[START OF Data shown]

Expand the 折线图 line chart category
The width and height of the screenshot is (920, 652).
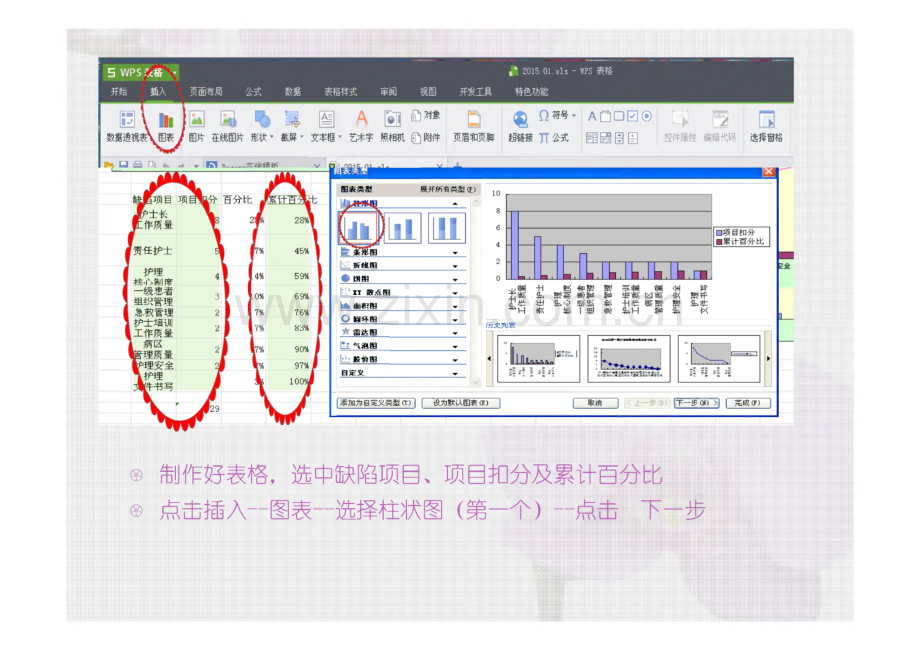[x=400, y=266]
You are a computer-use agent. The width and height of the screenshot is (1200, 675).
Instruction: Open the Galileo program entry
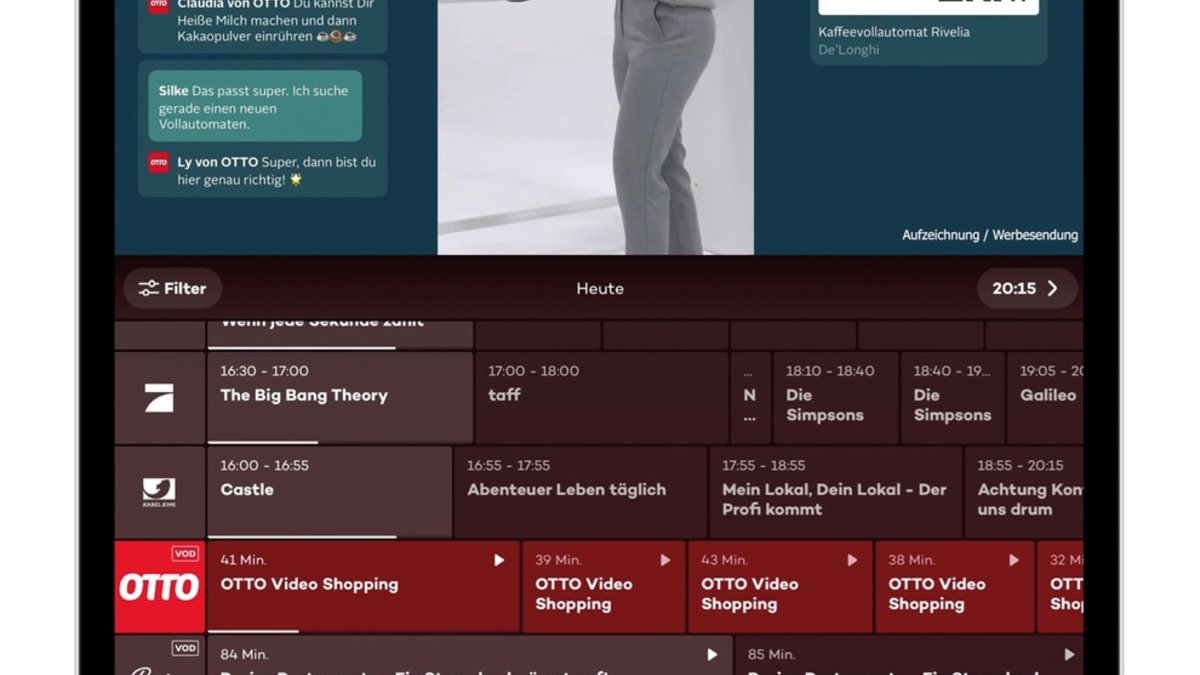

[END OF Data shown]
[START OF Data shown]

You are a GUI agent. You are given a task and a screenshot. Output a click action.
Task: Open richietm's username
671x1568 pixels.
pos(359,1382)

[END OF Data shown]

## Instructions for the task:
Copy the lines exactly, starting with the line that contains "Expand the 折线图 line chart category" and going on through the line that contains "Instruction: Open the Galileo program entry", and leave out the pictures.

## Full output:
Expand the 折线图 line chart category
The width and height of the screenshot is (920, 652).
[x=400, y=266]
You are a computer-use agent. The width and height of the screenshot is (1200, 675).
Instruction: Open the Galileo program entry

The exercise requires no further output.